[What the task asks] Extract every entry word for word.

Dataset entries
※
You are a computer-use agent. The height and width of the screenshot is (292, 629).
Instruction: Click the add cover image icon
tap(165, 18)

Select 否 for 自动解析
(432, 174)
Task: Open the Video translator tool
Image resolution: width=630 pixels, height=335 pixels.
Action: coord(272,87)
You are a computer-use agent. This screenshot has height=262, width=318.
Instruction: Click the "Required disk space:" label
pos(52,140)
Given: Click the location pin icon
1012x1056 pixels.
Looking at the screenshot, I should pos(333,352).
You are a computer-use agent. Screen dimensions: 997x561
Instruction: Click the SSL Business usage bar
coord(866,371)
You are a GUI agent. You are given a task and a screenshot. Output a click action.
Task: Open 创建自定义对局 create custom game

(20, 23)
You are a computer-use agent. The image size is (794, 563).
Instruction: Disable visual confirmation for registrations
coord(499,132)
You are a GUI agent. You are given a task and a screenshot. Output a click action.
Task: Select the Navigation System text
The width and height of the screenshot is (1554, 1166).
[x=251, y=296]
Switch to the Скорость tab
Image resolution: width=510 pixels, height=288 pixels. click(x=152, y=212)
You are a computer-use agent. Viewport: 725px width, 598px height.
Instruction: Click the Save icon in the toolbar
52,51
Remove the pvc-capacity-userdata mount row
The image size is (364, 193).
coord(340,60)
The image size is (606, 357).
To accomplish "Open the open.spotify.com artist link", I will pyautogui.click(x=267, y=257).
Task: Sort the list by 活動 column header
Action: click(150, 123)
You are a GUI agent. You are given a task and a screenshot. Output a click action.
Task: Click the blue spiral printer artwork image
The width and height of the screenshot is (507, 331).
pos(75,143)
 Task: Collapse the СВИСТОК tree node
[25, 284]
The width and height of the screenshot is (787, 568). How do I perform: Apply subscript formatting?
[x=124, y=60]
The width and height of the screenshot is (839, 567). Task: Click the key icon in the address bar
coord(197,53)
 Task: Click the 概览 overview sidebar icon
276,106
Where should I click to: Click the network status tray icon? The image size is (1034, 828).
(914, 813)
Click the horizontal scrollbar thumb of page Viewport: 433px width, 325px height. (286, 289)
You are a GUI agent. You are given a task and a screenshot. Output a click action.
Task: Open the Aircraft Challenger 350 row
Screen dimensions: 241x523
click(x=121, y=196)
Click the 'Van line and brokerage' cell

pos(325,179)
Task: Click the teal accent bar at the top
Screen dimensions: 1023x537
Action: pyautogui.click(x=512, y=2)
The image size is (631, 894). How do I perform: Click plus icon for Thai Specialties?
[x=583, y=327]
※
[Answer]
You are a computer-use agent. The height and width of the screenshot is (292, 629).
Instruction: Click the add cover image icon
tap(165, 18)

Select 否 for 自动解析
(432, 174)
Task: Open the Video translator tool
Image resolution: width=630 pixels, height=335 pixels.
Action: coord(272,87)
You are a computer-use agent. This screenshot has height=262, width=318.
Instruction: Click the "Required disk space:" label
pos(52,140)
Given: Click the location pin icon
1012x1056 pixels.
Looking at the screenshot, I should pos(333,352).
You are a computer-use agent. Screen dimensions: 997x561
Instruction: Click the SSL Business usage bar
coord(866,371)
You are a GUI agent. You are given a task and a screenshot. Output a click action.
Task: Open 创建自定义对局 create custom game

(20, 23)
You are a computer-use agent. The image size is (794, 563).
Instruction: Disable visual confirmation for registrations
coord(499,132)
You are a GUI agent. You are given a task and a screenshot. Output a click action.
Task: Select the Navigation System text
The width and height of the screenshot is (1554, 1166).
[x=251, y=296]
Switch to the Скорость tab
Image resolution: width=510 pixels, height=288 pixels. click(x=152, y=212)
You are a computer-use agent. Viewport: 725px width, 598px height.
Instruction: Click the Save icon in the toolbar
52,51
Remove the pvc-capacity-userdata mount row
The image size is (364, 193).
coord(340,60)
The image size is (606, 357).
To accomplish "Open the open.spotify.com artist link", I will pyautogui.click(x=267, y=257).
Task: Sort the list by 活動 column header
Action: click(150, 123)
You are a GUI agent. You are given a task and a screenshot. Output a click action.
Task: Click the blue spiral printer artwork image
The width and height of the screenshot is (507, 331).
pos(75,143)
 Task: Collapse the СВИСТОК tree node
[25, 284]
The width and height of the screenshot is (787, 568). How do I perform: Apply subscript formatting?
[x=124, y=60]
The width and height of the screenshot is (839, 567). Task: Click the key icon in the address bar
coord(197,53)
 Task: Click the 概览 overview sidebar icon
276,106
Where should I click to: Click the network status tray icon? The image size is (1034, 828).
(914, 813)
Click the horizontal scrollbar thumb of page Viewport: 433px width, 325px height. (286, 289)
You are a GUI agent. You are given a task and a screenshot. Output a click action.
Task: Open the Aircraft Challenger 350 row
Screen dimensions: 241x523
click(x=121, y=196)
Click the 'Van line and brokerage' cell

pos(325,179)
Task: Click the teal accent bar at the top
Screen dimensions: 1023x537
Action: pyautogui.click(x=512, y=2)
The image size is (631, 894). How do I perform: Click plus icon for Thai Specialties?
[x=583, y=327]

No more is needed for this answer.